*Tasks and exercises:*
(a) Decide whether each statement agrees with the R cheatsheet, answering yes or no and quoting the words of the cheatsheet that settle it: (i) na.rm = TRUE can be added as an argument to any of the statistics calculations; (ii) nrow(data) gives the total number of columns in a dataset; (iii) install.packages("tidyverse") is the command that loads the tidyverse.
(b) Write the next part of the R cheatsheet, picking up after its final line.

*Document extract:*
════════════════════

Create a data frame: data.frame(____)

df <- data.frame(var_1 = c(1,2,3) , var_2 = c("cat", "dog", "fish"))
df

  var_1 var_2
1     1   cat
2     2   dog
3     3  fish

Basic Statistics

mean(vector) : Calculates the mean of a given set of values.
median(vector) : Calculates the median of a given set of values.
sd(vector) : Calculates the standard deviation of a given set of values.
nrow(data): Calculates the total number of rows in a dataset
na.rm = TRUE : Remove NA values. Add this as an argument to any of the statistics calculations. E.g. mean(vector, na.rm=TRUE)

Working with a data set in the tidyverse

We use the tidyverse to analyze data in this cheatsheet. To install run the following code:

install.packages("tidyverse")

After installing, to load the tidyverse run:

library(tidyverse)

════════════════════

*Dataset:*
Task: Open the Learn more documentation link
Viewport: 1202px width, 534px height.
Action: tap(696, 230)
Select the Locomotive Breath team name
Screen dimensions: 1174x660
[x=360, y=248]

════════════════════

*Outputs for the tasks:*
(a)
(i) Yes: "Add this as an argument to any of the statistics calculations."
(ii) No: "nrow(data): Calculates the total number of rows in a dataset"
(iii) No: "After installing, to load the tidyverse run:" followed by "library(tidyverse)"

(b)
Uploading and viewing a data set

dataFrame <- read_csv("myCSV.csv") : Creates a data frame from a file called myCSV.csv
write_csv(dataFrame, "myCSV.csv"): Creates a csv from a data frame
view(dataFrame): Enter view-mode to see the entire data frame
str(dataFrame): Gives the structure of data frame
glimpse(dataFrame): Take a quick look at a data frame
summary(dataFrame): Returns min, max, mean, meadian, 1st/3rd quartiles for all vectors in dataFrame
dataFrame$columnName: Calls up specific column from a data frame
unique(vector): Find the number of unique values in a column/vector
length(): Counts the number of entries in a column/vector

Rearranging & Summarizing data

Use logical operators to combine conditions: & (and), | (or), ! (not)
Use comparison operators to describe conditions: <, >, ==, !=, <=, >=
group_by(.data, column): Takes a dataset and groups it by a column/variable
summarize(.data, summaryStat = statistic formula): Takes a dataset and outputs summary statistics that you define.
- n(): Calculates current group size. Can be used in summarize and group_by
- Combine group_by and summarize using the pipe (|>) to see summary statistics for specific groups/variables.
- The pipe: Use |> OR %>% to string functions and data together. Read as “AND THEN”.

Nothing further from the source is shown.